**WORK REQUIRED**
Quote every line from the top of the listing down to and including the line that contains "You are a computer-use agent. The width".

**SUPPLIED RECORDS**

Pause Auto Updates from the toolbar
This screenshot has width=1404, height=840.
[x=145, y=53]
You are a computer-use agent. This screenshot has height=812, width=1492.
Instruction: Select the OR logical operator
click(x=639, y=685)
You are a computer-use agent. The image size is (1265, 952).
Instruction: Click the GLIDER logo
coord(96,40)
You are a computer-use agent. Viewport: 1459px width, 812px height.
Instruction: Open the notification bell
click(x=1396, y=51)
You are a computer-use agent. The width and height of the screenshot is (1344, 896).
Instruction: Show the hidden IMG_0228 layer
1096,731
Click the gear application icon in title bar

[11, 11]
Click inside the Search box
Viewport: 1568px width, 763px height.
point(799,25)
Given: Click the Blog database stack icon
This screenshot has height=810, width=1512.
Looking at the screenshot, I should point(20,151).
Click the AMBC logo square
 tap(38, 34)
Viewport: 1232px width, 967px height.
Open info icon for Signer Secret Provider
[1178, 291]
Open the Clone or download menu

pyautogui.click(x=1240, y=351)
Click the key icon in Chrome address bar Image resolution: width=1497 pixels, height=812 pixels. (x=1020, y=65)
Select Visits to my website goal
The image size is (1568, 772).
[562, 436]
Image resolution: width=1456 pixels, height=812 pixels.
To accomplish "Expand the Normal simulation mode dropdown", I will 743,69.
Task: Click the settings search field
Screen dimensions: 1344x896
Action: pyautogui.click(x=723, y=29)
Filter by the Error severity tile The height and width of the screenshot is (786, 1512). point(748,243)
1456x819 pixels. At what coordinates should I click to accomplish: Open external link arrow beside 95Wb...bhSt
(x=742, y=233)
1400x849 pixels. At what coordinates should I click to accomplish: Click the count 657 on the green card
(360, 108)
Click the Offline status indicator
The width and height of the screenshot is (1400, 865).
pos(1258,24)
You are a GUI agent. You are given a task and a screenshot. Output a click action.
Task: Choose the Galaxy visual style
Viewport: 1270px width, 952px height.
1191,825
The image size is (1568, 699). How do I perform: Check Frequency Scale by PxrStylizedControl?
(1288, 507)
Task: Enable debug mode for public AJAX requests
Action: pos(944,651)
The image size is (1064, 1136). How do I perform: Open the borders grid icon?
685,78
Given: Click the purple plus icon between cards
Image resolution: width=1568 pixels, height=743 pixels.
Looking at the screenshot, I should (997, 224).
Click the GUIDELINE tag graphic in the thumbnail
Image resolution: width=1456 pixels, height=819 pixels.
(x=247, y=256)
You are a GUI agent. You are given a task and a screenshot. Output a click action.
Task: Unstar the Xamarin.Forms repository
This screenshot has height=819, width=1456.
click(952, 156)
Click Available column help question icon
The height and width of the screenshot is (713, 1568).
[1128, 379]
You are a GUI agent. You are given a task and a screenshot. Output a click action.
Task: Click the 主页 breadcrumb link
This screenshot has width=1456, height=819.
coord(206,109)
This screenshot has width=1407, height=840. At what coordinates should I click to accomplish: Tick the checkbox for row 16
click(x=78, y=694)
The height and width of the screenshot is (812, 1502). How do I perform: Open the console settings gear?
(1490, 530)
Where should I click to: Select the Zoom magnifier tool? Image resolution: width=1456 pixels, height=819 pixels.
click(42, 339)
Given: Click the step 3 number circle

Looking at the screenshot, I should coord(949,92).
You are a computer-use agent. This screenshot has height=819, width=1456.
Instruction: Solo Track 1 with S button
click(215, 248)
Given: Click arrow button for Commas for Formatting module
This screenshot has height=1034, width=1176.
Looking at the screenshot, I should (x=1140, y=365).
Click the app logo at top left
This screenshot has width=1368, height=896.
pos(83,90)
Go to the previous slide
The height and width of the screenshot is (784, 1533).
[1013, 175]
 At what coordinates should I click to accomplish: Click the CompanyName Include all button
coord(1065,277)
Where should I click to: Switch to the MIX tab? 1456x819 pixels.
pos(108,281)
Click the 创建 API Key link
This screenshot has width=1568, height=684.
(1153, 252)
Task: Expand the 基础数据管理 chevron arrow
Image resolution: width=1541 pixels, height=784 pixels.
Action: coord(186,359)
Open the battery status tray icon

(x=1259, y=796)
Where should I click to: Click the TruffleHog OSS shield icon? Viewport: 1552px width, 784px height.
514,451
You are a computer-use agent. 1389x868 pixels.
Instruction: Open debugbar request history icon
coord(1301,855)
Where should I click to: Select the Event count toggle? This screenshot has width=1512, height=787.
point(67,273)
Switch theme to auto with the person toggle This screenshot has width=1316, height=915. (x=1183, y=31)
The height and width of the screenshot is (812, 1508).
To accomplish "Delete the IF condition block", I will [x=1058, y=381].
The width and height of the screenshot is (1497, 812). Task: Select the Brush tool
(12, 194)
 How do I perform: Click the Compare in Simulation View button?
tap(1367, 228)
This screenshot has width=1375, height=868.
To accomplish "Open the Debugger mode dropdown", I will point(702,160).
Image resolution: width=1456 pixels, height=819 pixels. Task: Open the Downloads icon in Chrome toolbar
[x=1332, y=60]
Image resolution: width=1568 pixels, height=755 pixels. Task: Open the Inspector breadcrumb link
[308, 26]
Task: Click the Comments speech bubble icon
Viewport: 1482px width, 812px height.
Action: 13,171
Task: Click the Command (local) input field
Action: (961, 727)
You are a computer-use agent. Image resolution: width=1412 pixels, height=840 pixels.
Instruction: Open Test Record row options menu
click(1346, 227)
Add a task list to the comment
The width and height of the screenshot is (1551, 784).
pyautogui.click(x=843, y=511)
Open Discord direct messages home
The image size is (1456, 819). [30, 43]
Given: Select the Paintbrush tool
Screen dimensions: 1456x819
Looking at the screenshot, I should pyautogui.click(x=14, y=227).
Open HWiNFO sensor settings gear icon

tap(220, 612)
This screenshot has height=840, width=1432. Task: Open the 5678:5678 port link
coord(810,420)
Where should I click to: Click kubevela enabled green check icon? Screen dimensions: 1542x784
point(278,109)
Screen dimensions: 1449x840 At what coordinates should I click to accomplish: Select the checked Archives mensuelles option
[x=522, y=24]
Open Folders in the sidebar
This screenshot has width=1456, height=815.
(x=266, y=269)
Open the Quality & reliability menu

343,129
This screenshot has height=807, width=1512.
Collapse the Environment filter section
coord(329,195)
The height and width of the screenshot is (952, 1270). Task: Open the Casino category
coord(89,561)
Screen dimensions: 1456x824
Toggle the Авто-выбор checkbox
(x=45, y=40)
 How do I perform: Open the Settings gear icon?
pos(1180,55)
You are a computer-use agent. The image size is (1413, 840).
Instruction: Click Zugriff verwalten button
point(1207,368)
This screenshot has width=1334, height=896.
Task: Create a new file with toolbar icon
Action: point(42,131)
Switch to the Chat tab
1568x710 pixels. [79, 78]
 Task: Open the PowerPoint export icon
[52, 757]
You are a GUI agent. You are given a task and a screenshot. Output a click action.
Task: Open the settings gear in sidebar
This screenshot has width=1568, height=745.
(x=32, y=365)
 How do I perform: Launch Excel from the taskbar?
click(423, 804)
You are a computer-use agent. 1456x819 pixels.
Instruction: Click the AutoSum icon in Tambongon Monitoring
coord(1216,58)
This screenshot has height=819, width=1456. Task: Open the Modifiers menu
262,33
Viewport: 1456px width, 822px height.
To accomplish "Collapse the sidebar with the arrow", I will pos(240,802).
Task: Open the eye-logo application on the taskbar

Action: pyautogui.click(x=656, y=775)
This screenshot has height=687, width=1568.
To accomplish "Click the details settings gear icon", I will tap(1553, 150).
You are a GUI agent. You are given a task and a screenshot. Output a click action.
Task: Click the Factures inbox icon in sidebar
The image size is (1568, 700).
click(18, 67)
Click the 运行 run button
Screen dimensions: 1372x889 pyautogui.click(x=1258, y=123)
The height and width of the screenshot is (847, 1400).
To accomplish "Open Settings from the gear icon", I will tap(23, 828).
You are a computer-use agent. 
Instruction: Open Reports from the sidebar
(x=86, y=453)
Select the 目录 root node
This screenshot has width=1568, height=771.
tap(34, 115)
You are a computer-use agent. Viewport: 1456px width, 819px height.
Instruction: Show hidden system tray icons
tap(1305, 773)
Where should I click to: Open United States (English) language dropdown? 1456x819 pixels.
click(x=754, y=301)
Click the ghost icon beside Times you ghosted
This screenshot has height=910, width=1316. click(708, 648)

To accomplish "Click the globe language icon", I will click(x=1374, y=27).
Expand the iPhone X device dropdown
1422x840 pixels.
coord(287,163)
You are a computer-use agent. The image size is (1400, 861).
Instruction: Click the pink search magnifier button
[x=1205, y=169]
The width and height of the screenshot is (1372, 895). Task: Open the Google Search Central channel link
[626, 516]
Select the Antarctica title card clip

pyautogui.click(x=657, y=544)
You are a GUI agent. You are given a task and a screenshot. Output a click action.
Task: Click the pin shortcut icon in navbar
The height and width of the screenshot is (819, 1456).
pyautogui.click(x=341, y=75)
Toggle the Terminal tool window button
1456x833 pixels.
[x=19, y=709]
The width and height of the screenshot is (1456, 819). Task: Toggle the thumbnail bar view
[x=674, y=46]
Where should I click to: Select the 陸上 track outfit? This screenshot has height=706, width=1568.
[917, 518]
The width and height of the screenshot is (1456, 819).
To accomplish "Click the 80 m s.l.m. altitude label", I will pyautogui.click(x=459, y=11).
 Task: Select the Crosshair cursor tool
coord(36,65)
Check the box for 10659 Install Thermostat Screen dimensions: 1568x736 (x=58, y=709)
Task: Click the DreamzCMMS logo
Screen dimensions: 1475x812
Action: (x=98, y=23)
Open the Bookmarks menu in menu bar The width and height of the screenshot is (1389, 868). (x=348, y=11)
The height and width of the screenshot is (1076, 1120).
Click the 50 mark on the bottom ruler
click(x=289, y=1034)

**SOLUTION TO THE EXERCISE**
Pause Auto Updates from the toolbar
This screenshot has width=1404, height=840.
[x=145, y=53]
You are a computer-use agent. This screenshot has height=812, width=1492.
Instruction: Select the OR logical operator
click(x=639, y=685)
You are a computer-use agent. The image size is (1265, 952).
Instruction: Click the GLIDER logo
coord(96,40)
You are a computer-use agent. Viewport: 1459px width, 812px height.
Instruction: Open the notification bell
click(x=1396, y=51)
You are a computer-use agent. The width and height of the screenshot is (1344, 896).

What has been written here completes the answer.